Let’s go a little deeper. During the most rigorous months of the shutdown, we realized

how much we depended on community — this specific community — for mutual spiritual support and basic human fellowship. Zooming in on a screen is better than nothing, but mediated worship can’t give us the fullness of Christian community.


They tried to kill us — // we escaped — our enemies  // are dead now — let’s eat!


So we’re grateful that we once again can gather to share the spiritual food and drink — the blessed bread and wine that presents to us, by faith, Christ’s body and blood. And yet this particular day — Maundy Thursday — includes the ritual washing of feet. This practice is for now another casualty of the Covid epidemic. But I still intend to use the wording found in the Book of Common Prayer — mindful that we are not physically re-enacting the practice Jesus told us to do.


At the Passover meal Jesus shared with his beloved friends (which we call the Last Supper) he could easily foresee his immediate future — he would be handed over to the power of the state. so he gave two signs, two very puzzling signs of how authority would operate among his followers after his departure.
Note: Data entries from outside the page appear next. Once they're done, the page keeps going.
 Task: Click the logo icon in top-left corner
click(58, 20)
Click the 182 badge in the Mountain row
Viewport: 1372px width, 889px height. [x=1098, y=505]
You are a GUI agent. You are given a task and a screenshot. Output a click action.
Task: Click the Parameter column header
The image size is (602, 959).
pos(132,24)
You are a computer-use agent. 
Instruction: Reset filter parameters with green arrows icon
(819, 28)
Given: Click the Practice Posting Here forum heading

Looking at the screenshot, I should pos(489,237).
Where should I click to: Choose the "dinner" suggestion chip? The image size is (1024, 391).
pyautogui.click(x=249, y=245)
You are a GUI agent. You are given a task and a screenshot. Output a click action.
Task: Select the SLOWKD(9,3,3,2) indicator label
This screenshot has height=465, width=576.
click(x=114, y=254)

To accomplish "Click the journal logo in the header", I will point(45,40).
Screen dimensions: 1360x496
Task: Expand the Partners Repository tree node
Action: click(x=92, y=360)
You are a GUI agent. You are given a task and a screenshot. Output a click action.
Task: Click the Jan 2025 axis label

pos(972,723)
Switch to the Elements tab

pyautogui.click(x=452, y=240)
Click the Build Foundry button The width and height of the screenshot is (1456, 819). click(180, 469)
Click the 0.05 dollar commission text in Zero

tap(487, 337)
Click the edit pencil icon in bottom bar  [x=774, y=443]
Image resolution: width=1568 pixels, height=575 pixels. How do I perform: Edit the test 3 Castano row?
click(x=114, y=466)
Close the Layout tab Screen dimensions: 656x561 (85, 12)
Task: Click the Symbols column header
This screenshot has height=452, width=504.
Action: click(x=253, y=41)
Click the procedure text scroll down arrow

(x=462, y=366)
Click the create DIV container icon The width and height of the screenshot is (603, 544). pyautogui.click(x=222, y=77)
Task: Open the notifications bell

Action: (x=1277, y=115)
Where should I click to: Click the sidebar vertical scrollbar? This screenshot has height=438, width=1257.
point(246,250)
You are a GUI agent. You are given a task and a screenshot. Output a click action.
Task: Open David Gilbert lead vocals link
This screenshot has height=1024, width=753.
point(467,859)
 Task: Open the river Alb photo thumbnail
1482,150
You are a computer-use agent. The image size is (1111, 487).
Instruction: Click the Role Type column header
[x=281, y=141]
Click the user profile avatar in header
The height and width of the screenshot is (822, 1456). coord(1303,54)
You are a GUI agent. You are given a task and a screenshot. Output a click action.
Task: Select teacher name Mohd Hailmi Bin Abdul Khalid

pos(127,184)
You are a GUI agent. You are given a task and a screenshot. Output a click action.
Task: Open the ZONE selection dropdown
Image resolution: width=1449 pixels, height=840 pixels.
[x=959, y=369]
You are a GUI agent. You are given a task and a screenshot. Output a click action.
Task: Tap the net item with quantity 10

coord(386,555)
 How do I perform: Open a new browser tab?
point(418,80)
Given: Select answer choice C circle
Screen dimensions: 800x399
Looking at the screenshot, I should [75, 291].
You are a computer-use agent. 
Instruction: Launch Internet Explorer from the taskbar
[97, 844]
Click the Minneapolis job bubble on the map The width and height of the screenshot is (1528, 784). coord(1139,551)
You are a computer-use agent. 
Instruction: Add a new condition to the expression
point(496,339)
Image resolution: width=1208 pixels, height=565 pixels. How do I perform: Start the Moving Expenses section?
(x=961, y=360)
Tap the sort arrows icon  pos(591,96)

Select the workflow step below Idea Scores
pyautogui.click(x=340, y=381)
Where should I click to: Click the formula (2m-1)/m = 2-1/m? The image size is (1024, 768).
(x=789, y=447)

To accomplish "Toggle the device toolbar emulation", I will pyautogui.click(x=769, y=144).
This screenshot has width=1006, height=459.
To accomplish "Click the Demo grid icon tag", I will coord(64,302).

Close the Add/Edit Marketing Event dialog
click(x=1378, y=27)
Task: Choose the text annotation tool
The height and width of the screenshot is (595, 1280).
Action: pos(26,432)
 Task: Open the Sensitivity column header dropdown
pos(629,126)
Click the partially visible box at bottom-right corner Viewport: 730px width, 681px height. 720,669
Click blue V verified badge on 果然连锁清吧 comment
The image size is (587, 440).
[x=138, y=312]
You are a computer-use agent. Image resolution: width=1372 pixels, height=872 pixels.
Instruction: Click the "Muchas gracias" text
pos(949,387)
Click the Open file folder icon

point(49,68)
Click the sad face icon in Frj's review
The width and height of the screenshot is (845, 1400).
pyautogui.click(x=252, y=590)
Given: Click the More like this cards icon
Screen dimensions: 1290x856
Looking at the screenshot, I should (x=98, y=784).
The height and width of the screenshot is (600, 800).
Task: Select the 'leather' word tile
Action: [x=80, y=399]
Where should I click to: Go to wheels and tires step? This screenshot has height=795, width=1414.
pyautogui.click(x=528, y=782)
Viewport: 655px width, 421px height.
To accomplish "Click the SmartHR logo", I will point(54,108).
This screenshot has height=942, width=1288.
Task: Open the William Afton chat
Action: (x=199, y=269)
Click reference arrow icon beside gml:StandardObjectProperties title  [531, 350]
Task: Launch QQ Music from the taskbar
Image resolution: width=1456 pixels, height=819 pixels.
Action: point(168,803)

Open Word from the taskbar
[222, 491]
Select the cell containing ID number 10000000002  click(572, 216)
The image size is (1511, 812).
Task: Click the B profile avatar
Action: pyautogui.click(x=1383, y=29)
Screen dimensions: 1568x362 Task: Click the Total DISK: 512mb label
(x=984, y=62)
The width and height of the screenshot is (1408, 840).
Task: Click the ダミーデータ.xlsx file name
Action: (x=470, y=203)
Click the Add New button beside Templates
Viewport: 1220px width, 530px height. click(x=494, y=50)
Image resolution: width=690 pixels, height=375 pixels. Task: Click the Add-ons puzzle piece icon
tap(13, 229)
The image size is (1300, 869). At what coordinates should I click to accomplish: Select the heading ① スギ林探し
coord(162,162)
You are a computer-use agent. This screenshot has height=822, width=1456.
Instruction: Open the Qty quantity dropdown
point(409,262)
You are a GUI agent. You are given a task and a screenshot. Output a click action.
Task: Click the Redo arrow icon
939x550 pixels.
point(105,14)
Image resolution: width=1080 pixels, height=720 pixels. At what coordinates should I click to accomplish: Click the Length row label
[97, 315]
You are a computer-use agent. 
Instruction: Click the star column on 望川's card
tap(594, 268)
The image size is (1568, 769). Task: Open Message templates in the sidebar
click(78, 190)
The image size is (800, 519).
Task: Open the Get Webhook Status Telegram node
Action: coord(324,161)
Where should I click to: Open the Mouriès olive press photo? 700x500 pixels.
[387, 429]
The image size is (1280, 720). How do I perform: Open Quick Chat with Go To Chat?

The first puzzling sign the one who leads the best is the one who serves the most. Who’s washing the feet? Who’s the servant of the servants? That’s the leader!


And the second greater puzzling sign: an ancient ritual meal now becomes Christ’s Body and Blood! What did he mean? He gave no theology, no explanation of these symbols. But precisely because he did not explain himself, his followers puzzled over it. I imagine his conversation went something like this:


“Do you remember the night before he died, how he met with us in that upper room,

passing around ordinary bread and wine and calling it his own Body and Blood?” And then, as his bereaved friends re-enacted those most peculiar words and deeds, they found Jesus, present among them again in a spiritual form, as he had been among them physically. The eyes of their minds were opened and they once again perceived the Lord Jesus in the breaking of the bread.


They tried to kill us — // we escaped — our enemies  // are dead now — let’s eat!